While any jokes about Colorado’s legalization of marijuana use would be a bit old and overdone at this point, somewhere beyond the haze Denver has been upping its luxury quotient.
Hotels, restaurants, roof cafes and bars, breweries and trendy shopping areas having been sprouting up, and this fall “Brilliant: Cartier in the 20th Century” will run at the Denver Art Museum from November 16 through March 2015. It will feature jewelry, timepieces and decorative objects produced between 1900 and 1975, including baubles worn by Princess Grace of Monaco.
This week Renaissance Denver Downtown City Center opened, part of a renovation of the historic Colorado National Bank featuring a three-story atrium with white marble columns. Three blocks from the Colorado Convention Center the lobby of the 230-room hotel features 16 important works from muralist Allen Tupper True. A unique feature of the hotel will three of the bank’s vaults that have been turned into meeting rooms.
Coming in July, located in Union Station The Crawford Hotel will open. Two blocks from baseball stadium Coors Field, the 112-room hotel will have unique room layouts as a result of the historic structure it is built in.
In December the 165-room Art Hotel is due to open as part of a $50 million, nine-story multi-use complex that according to reports will be the anchor of “the city’s cultural-center redevelopment.”
Next year the openings will continue with a Kimpton hotel, a Hyatt Place, Hyatt House and a Westin at Denver International Airport joining the Four Seasons, Ritz-Carlton, Brown’s Palace, Teatro, Oxford and Monaco among upscale places to bed down.
Of course if in checking out the Mile High city’s various galleries, exhibits and museums you work up a thirst, there are some 100 microbreweries in the metro area, including 30 in downtown. Many of the breweries will host private parties and events. Last year, there was one brewery opening a week in the state, so perhaps it’s not surprising the city hosts the annual Great American Beer Festival, which last year sold some 49,000 tickets. The event draws a worldwide audience including 400 media.

_RECORDED INFORMATION_:
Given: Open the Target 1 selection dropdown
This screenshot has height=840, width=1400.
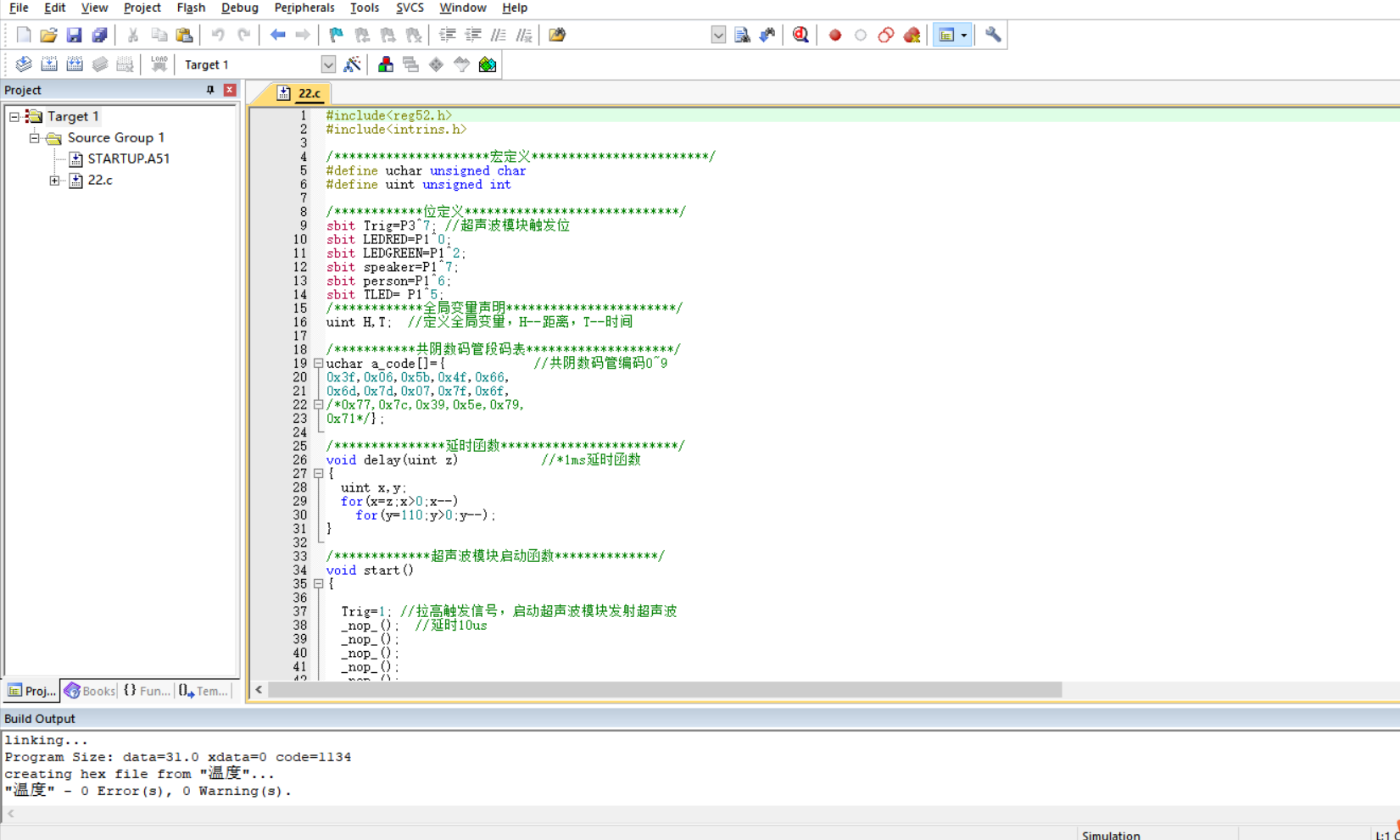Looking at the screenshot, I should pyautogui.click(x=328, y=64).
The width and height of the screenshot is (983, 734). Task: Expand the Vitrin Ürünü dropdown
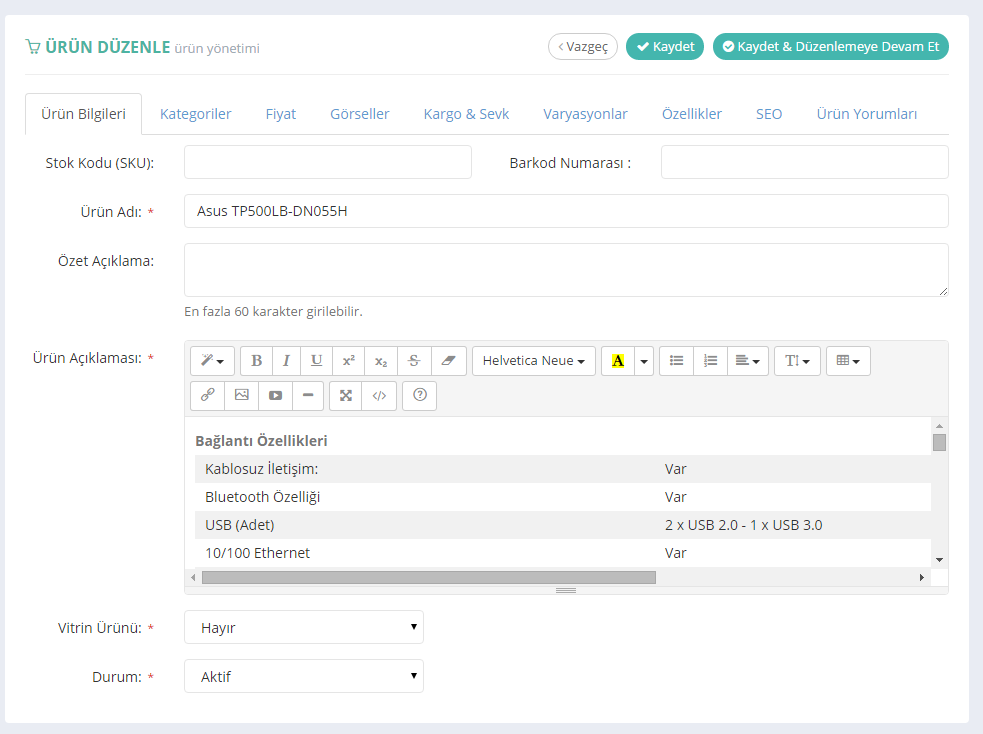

_WHAT YOU WILL DO_:
(1) In the Denver article, how many rooms does the Renaissance Denver Downtown City Center have?
(2) Write out the Denver article from "In December the" up to and including "to bed down.".
The lines play no part in this work.

_ANSWERS TO EACH TASK_:
(1) 230 rooms.

(2)
In December the 165-room Art Hotel is due to open as part of a $50 million, nine-story multi-use complex that according to reports will be the anchor of “the city’s cultural-center redevelopment.”
Next year the openings will continue with a Kimpton hotel, a Hyatt Place, Hyatt House and a Westin at Denver International Airport joining the Four Seasons, Ritz-Carlton, Brown’s Palace, Teatro, Oxford and Monaco among upscale places to bed down.